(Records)

====================

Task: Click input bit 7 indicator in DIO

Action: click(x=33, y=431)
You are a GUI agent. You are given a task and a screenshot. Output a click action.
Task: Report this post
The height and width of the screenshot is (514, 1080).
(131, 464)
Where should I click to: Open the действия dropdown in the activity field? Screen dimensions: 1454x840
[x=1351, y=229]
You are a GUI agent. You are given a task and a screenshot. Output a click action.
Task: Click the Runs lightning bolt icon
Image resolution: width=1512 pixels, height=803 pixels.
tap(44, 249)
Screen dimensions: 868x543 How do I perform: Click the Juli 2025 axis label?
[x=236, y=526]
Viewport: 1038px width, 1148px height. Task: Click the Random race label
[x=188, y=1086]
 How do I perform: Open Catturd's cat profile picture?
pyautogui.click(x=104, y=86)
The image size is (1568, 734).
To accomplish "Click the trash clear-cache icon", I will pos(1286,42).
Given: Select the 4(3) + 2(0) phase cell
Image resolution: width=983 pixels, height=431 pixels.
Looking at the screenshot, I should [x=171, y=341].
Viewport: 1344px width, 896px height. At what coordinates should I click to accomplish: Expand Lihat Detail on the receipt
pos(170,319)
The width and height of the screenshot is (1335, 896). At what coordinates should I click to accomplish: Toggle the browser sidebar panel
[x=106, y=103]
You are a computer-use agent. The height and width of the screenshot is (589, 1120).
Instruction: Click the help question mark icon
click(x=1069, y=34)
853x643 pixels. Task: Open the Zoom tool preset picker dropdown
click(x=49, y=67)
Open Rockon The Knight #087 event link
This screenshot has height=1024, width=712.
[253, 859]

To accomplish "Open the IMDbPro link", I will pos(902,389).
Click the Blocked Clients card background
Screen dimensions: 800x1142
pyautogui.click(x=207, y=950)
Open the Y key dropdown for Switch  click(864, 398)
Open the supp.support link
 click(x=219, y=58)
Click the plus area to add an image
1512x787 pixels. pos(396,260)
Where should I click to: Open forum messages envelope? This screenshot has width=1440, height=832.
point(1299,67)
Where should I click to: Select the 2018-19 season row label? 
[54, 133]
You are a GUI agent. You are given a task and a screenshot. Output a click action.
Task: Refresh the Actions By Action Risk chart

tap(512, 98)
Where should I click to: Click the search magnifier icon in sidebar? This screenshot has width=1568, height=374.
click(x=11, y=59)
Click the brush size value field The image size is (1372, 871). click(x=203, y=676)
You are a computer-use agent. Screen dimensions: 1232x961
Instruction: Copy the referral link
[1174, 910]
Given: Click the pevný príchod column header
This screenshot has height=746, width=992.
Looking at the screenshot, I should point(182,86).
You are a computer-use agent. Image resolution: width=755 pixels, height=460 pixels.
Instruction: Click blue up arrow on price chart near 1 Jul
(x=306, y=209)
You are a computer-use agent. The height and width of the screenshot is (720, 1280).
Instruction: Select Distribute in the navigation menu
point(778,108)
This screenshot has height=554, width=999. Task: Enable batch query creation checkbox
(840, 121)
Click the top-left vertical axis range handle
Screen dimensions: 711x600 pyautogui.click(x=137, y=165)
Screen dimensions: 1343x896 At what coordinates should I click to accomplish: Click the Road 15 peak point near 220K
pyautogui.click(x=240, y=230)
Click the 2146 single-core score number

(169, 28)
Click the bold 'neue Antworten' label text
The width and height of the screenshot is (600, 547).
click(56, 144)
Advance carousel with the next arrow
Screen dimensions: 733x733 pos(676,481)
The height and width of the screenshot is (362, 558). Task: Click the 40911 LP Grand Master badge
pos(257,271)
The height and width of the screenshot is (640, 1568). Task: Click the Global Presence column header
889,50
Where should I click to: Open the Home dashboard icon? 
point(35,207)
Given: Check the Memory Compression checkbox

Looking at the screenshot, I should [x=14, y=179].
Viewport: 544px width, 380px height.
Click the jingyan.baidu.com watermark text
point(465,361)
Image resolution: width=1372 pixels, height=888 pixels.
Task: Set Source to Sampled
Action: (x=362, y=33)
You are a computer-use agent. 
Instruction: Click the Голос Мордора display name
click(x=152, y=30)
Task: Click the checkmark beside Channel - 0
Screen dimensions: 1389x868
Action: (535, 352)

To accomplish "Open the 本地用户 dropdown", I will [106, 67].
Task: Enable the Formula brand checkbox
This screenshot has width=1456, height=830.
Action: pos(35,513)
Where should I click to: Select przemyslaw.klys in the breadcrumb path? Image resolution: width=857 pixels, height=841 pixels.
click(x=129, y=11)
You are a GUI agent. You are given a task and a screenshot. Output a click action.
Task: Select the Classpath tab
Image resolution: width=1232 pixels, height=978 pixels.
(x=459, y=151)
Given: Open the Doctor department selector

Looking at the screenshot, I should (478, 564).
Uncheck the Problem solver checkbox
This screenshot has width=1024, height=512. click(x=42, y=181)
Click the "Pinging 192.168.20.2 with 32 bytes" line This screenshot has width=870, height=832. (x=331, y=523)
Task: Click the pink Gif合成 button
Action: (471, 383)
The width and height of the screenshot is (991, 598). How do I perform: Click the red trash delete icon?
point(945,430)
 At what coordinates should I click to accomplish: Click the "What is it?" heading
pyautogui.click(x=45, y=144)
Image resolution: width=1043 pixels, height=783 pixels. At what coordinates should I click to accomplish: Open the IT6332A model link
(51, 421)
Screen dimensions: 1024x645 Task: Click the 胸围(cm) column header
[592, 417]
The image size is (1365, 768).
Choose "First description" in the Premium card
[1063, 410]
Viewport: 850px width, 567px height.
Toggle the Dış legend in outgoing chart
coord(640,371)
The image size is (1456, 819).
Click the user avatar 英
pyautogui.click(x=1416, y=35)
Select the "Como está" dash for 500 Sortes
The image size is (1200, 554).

====================

WHAT YOU WILL DO:
Please reproduce the entire listing above word for word, keeping every line unchanged.

FINISHED TASK:
Task: Click input bit 7 indicator in DIO

Action: click(x=33, y=431)
You are a GUI agent. You are given a task and a screenshot. Output a click action.
Task: Report this post
The height and width of the screenshot is (514, 1080).
(131, 464)
Where should I click to: Open the действия dropdown in the activity field? Screen dimensions: 1454x840
[x=1351, y=229]
You are a GUI agent. You are given a task and a screenshot. Output a click action.
Task: Click the Runs lightning bolt icon
Image resolution: width=1512 pixels, height=803 pixels.
tap(44, 249)
Screen dimensions: 868x543 How do I perform: Click the Juli 2025 axis label?
[x=236, y=526]
Viewport: 1038px width, 1148px height. Task: Click the Random race label
[x=188, y=1086]
 How do I perform: Open Catturd's cat profile picture?
pyautogui.click(x=104, y=86)
The image size is (1568, 734).
To accomplish "Click the trash clear-cache icon", I will pos(1286,42).
Given: Select the 4(3) + 2(0) phase cell
Image resolution: width=983 pixels, height=431 pixels.
Looking at the screenshot, I should [x=171, y=341].
Viewport: 1344px width, 896px height. At what coordinates should I click to accomplish: Expand Lihat Detail on the receipt
pos(170,319)
The width and height of the screenshot is (1335, 896). At what coordinates should I click to accomplish: Toggle the browser sidebar panel
[x=106, y=103]
You are a computer-use agent. The height and width of the screenshot is (589, 1120).
Instruction: Click the help question mark icon
click(x=1069, y=34)
853x643 pixels. Task: Open the Zoom tool preset picker dropdown
click(x=49, y=67)
Open Rockon The Knight #087 event link
This screenshot has height=1024, width=712.
[253, 859]

To accomplish "Open the IMDbPro link", I will pos(902,389).
Click the Blocked Clients card background
Screen dimensions: 800x1142
pyautogui.click(x=207, y=950)
Open the Y key dropdown for Switch  click(864, 398)
Open the supp.support link
 click(x=219, y=58)
Click the plus area to add an image
1512x787 pixels. pos(396,260)
Where should I click to: Open forum messages envelope? This screenshot has width=1440, height=832.
point(1299,67)
Where should I click to: Select the 2018-19 season row label? 
[54, 133]
You are a GUI agent. You are given a task and a screenshot. Output a click action.
Task: Refresh the Actions By Action Risk chart

tap(512, 98)
Where should I click to: Click the search magnifier icon in sidebar? This screenshot has width=1568, height=374.
click(x=11, y=59)
Click the brush size value field The image size is (1372, 871). click(x=203, y=676)
You are a computer-use agent. Screen dimensions: 1232x961
Instruction: Copy the referral link
[1174, 910]
Given: Click the pevný príchod column header
This screenshot has height=746, width=992.
Looking at the screenshot, I should point(182,86).
You are a computer-use agent. Image resolution: width=755 pixels, height=460 pixels.
Instruction: Click blue up arrow on price chart near 1 Jul
(x=306, y=209)
You are a computer-use agent. The height and width of the screenshot is (720, 1280).
Instruction: Select Distribute in the navigation menu
point(778,108)
This screenshot has height=554, width=999. Task: Enable batch query creation checkbox
(840, 121)
Click the top-left vertical axis range handle
Screen dimensions: 711x600 pyautogui.click(x=137, y=165)
Screen dimensions: 1343x896 At what coordinates should I click to accomplish: Click the Road 15 peak point near 220K
pyautogui.click(x=240, y=230)
Click the 2146 single-core score number

(169, 28)
Click the bold 'neue Antworten' label text
The width and height of the screenshot is (600, 547).
click(56, 144)
Advance carousel with the next arrow
Screen dimensions: 733x733 pos(676,481)
The height and width of the screenshot is (362, 558). Task: Click the 40911 LP Grand Master badge
pos(257,271)
The height and width of the screenshot is (640, 1568). Task: Click the Global Presence column header
889,50
Where should I click to: Open the Home dashboard icon? 
point(35,207)
Given: Check the Memory Compression checkbox

Looking at the screenshot, I should [x=14, y=179].
Viewport: 544px width, 380px height.
Click the jingyan.baidu.com watermark text
point(465,361)
Image resolution: width=1372 pixels, height=888 pixels.
Task: Set Source to Sampled
Action: (x=362, y=33)
You are a computer-use agent. 
Instruction: Click the Голос Мордора display name
click(x=152, y=30)
Task: Click the checkmark beside Channel - 0
Screen dimensions: 1389x868
Action: (535, 352)

To accomplish "Open the 本地用户 dropdown", I will [106, 67].
Task: Enable the Formula brand checkbox
This screenshot has width=1456, height=830.
Action: pos(35,513)
Where should I click to: Select przemyslaw.klys in the breadcrumb path? Image resolution: width=857 pixels, height=841 pixels.
click(x=129, y=11)
You are a GUI agent. You are given a task and a screenshot. Output a click action.
Task: Select the Classpath tab
Image resolution: width=1232 pixels, height=978 pixels.
(x=459, y=151)
Given: Open the Doctor department selector

Looking at the screenshot, I should (478, 564).
Uncheck the Problem solver checkbox
This screenshot has width=1024, height=512. click(x=42, y=181)
Click the "Pinging 192.168.20.2 with 32 bytes" line This screenshot has width=870, height=832. (x=331, y=523)
Task: Click the pink Gif合成 button
Action: (471, 383)
The width and height of the screenshot is (991, 598). How do I perform: Click the red trash delete icon?
point(945,430)
 At what coordinates should I click to accomplish: Click the "What is it?" heading
pyautogui.click(x=45, y=144)
Image resolution: width=1043 pixels, height=783 pixels. At what coordinates should I click to accomplish: Open the IT6332A model link
(51, 421)
Screen dimensions: 1024x645 Task: Click the 胸围(cm) column header
[592, 417]
The image size is (1365, 768).
Choose "First description" in the Premium card
[1063, 410]
Viewport: 850px width, 567px height.
Toggle the Dış legend in outgoing chart
coord(640,371)
The image size is (1456, 819).
Click the user avatar 英
pyautogui.click(x=1416, y=35)
Select the "Como está" dash for 500 Sortes
The image size is (1200, 554).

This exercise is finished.